Jumper promises very little and delivers almost nothing. The story is essentially about a young man who can “jump,” that is teleport anywhere he wants in an instant. As the poster says, anything is possible. Unfortunately, that may have been too much for the writers to handle. These guys clearly need boundaries as Jumper meanders all over the place without bothering to explain much of anything.
Hayden Christensen is the young man, David Rice with the extraordinary gift. Why? No one knows, and no one in this movie really cares, not even him. Watching the Star Wars films, it was hard to get a good gauge of how good or bad an actor Christensen is. Let’s face it, the Star Wars films are not known for their dialogue and emotion. Post Star Wars, we now get to see what he can do with another script. Well, he’s bad. You could basically replace him with a ham sandwich and get a similar performance. Perhaps there is a career out there for him playing a Terminator since they are supposed to be void of passion anyway.
Back to the film. Rice vanishes one day after falling in a river. He is presumed dead but in reality he jumped out of there and into the Ann Arbor Public Library. The girl he had his eye on believes he is alive though since before leaving town for good, he drops by to leave a snowglobe on her swing. This is clearly an attempt to put Jumper into the category of Citizen Kane. The writers fell short.
He runs off to New York, on a bus, since Greyhound is clearly preferable to teleporting and robs a bank. The bank robbery raises a lot of eyebrows because no one actually opened the door. This brings the unwanted attention of Roland Cox (Samuel L Jackson with white hair) who is a Paladin. The Paladins kill jumpers because “only God should have this power!” OK then. Rice narrowly escapes a run in with Roland in his lavish New York loft and jumps back to Ann Arbor.
Back in Ann Arbor, not appearing to be too concerned about the lunatic that just tried to kill him, he looks up his old flame, now played ably by The OC’s Rachel Bilson. After dispatching with the local douchebag, he starts to chat with her and quickly offers to take her to see Rome, her lifelong dream. She agrees and they’re off to Rome, first class of course, and once in the hotel she promptly has sex with him. Honestly though, after a free first class trip to Rome, she pretty much had to.

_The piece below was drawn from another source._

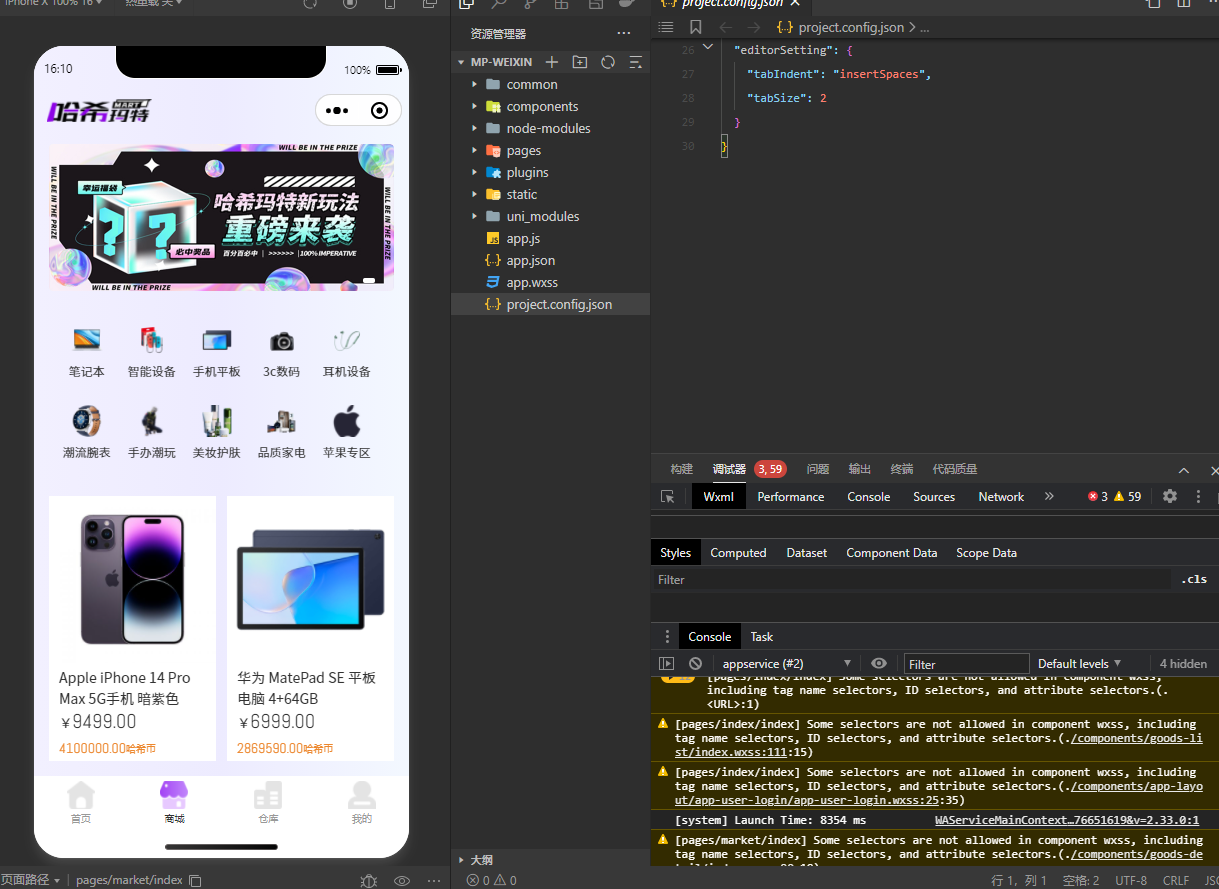Clear the console with the block icon
Image resolution: width=1219 pixels, height=889 pixels.
click(695, 664)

They’re off sightseeing, but damn it, wouldn’t you know the Coliseum is closed. No worries, Rice manages to find an open door. Tee hee. In they go, but their self guided tour is interrupted when Rice bumps into a surly Englishman pissing on the Roman ruins. He’s a jumper…”Did you think you were the only one?!?!?” he asks. Clearly the answer is yes, since Rice is so self-absorbed it’s unlikely he realizes anyone else exists at all, much less a fellow jumper. Then some Paladins come and a battle ensues. Shockingly enough, both jumpers escape the Paladins, but Rice isn’t so lucky with the Italian police. They catch him and take him to the station for questioning. It doesn’t look good for him, but out of nowhere his long lost mother (Diane Lane) appears and tells him to run. He does, and he promptly abandons Rachel Bilson at the airport. It’s OK bud, I’ve got her back.
Here’s where I really start to lose interest in both the movie and this post. Rice jumps to the new British jumper’s lair where they discuss what’s going on. British guy, I’m just going to call him Bub since I forget his name, kills Paladins. That sounds good to Rice who proposes an alliance, but Bub wants nothing of it. He works alone. He teleports off, but Rice is quickly behind and harasses him until he relents. Roland is going down.
I’m just going to jump a bit myself and go to the part where Rice liberates Rachel Bilson from Roland. Yeah, that happens. Rice strands Roland in the Grand Canyon. He’s not going to kill him because he’s different. Satisfied with leaving this homicidal loon on the loose (for the sequel), Rice sets off to find Mom. Well, there she is living in a white palace on a river. She’s a Paladin…oh no! Its OK though, she always lets him go because she loves him. The end.
Anything is possible. OK, but if anything is possible, are you really going to eat a Subway sandwich (yes, you can make out the wrapper) on top of the Sphinx? I doubt I would. Also, how the hell do the Paladins not wipe these guys out? The little electrode weapon seems to really have their number, but the jumpers always get away. George Bush must be the head Paladin.
Richard Roeper called the film “good looking crap” – I can think of no better description.